(Activity): Reproduce exactly the lines of the material beneath, from the line that contains "Tap the image" to the line that contains "Task: Open the 所有状态 order status dropdown", both included, and no other lines.

--------------------

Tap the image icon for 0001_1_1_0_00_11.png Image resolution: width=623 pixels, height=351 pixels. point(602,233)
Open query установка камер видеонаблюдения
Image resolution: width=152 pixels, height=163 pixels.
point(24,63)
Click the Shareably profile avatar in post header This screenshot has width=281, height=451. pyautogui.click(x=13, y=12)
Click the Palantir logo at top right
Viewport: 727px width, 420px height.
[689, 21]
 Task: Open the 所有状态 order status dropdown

--------------------

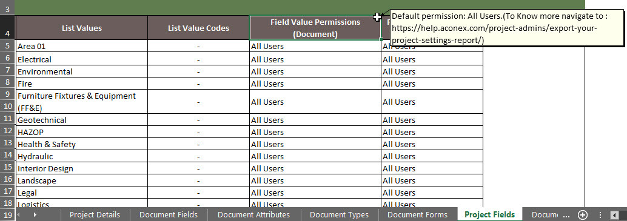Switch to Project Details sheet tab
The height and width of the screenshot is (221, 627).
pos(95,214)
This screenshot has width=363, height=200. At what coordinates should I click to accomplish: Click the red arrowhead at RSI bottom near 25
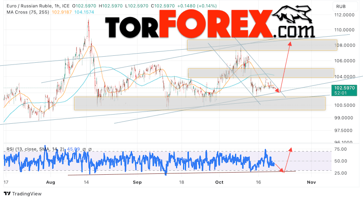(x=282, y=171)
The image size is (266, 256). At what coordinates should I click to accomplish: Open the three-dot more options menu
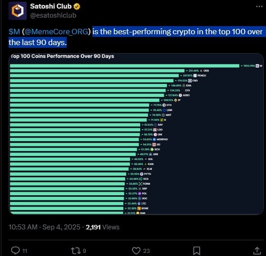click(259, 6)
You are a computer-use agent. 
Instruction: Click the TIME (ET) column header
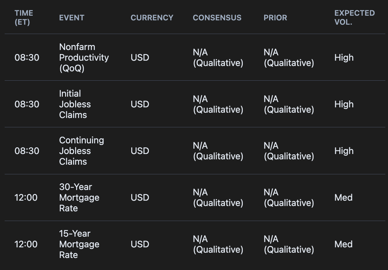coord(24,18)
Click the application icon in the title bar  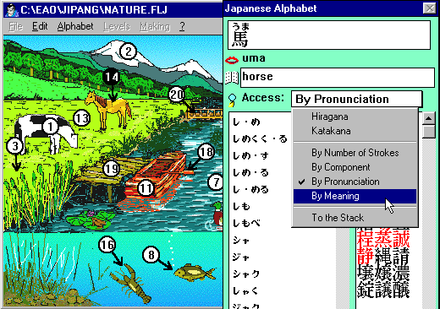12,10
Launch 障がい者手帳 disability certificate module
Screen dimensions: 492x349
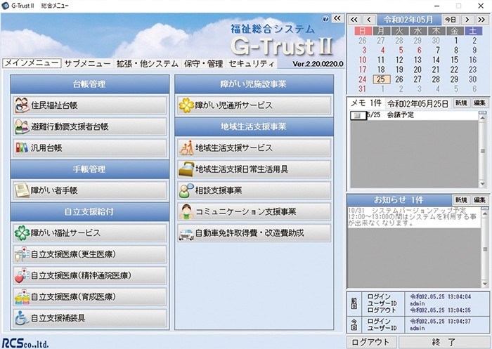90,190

--------------------

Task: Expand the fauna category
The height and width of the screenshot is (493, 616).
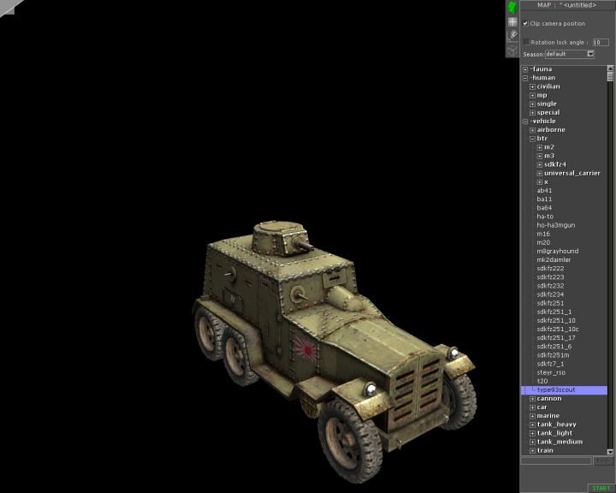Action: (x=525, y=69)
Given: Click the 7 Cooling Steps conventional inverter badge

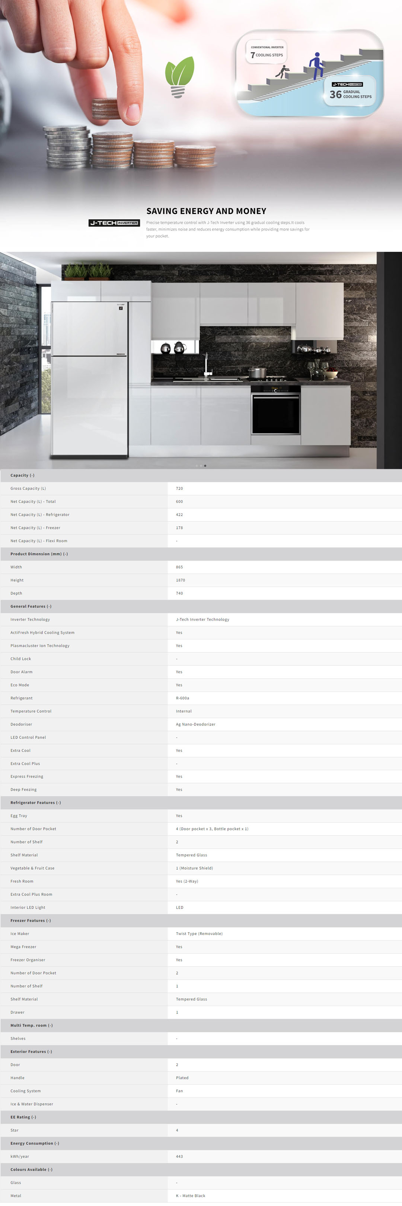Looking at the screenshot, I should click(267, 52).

--------------------

(Result for this exercise):
Tap the image icon for 0001_1_1_0_00_11.png Image resolution: width=623 pixels, height=351 pixels. point(602,233)
Open query установка камер видеонаблюдения
Image resolution: width=152 pixels, height=163 pixels.
point(24,63)
Click the Shareably profile avatar in post header This screenshot has width=281, height=451. pyautogui.click(x=13, y=12)
Click the Palantir logo at top right
Viewport: 727px width, 420px height.
[689, 21]
 Task: Open the 所有状态 order status dropdown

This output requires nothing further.